• _Collected data entries_:
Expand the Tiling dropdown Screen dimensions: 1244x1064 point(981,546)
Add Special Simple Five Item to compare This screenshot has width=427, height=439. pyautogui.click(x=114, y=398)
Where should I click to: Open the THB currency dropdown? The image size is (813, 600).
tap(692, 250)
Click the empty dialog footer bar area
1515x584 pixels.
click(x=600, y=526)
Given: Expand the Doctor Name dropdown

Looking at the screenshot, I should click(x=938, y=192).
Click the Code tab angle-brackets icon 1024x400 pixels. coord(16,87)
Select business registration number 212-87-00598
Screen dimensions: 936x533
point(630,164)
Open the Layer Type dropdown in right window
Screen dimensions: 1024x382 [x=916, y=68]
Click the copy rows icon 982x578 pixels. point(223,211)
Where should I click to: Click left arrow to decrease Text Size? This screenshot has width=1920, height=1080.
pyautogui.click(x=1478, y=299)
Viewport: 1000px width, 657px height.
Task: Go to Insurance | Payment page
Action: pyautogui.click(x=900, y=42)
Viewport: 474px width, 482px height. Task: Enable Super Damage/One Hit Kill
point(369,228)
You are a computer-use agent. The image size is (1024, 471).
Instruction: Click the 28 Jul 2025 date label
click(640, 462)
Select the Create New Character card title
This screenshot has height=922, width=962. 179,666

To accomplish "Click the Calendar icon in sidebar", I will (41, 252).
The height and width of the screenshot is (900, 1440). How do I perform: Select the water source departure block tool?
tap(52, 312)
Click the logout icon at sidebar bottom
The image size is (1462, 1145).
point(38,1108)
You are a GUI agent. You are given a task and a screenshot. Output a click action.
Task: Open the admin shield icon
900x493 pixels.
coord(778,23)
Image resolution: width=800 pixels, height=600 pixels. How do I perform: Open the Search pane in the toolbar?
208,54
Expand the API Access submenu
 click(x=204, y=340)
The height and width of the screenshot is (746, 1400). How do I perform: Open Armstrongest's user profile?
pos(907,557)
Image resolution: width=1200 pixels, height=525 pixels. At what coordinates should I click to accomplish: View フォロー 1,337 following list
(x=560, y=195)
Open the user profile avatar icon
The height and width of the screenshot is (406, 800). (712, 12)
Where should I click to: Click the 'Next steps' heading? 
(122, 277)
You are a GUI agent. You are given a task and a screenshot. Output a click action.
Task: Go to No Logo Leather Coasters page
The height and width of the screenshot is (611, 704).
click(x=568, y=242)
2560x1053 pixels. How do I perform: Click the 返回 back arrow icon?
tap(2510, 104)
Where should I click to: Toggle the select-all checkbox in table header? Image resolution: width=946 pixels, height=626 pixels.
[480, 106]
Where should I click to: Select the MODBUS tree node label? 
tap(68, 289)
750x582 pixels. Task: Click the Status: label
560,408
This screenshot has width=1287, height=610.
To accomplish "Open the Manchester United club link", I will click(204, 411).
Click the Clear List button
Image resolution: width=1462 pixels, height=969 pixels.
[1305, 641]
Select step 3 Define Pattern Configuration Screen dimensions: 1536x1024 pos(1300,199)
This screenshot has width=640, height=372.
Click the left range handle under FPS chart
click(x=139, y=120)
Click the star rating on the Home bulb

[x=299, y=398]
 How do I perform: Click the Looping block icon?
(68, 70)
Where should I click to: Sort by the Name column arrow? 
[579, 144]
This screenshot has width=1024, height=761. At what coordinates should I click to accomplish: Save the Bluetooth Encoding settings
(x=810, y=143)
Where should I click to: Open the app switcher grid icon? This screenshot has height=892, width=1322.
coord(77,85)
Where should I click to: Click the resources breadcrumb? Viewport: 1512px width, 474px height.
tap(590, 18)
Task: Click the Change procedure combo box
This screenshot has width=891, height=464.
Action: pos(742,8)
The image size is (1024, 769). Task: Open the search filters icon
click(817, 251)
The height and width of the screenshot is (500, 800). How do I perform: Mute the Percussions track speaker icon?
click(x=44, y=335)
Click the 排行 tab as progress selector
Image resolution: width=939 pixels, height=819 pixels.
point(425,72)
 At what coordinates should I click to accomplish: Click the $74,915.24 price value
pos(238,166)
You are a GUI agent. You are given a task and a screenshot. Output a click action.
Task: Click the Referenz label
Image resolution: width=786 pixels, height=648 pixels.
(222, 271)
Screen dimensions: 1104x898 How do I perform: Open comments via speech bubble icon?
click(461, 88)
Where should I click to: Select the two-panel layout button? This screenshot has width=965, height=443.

• _Activity_: Copy the records above exactly, from the first line through the line containing "Add Special Simple", and include nothing else.

• _Task answer_:
Expand the Tiling dropdown Screen dimensions: 1244x1064 point(981,546)
Add Special Simple Five Item to compare This screenshot has width=427, height=439. pyautogui.click(x=114, y=398)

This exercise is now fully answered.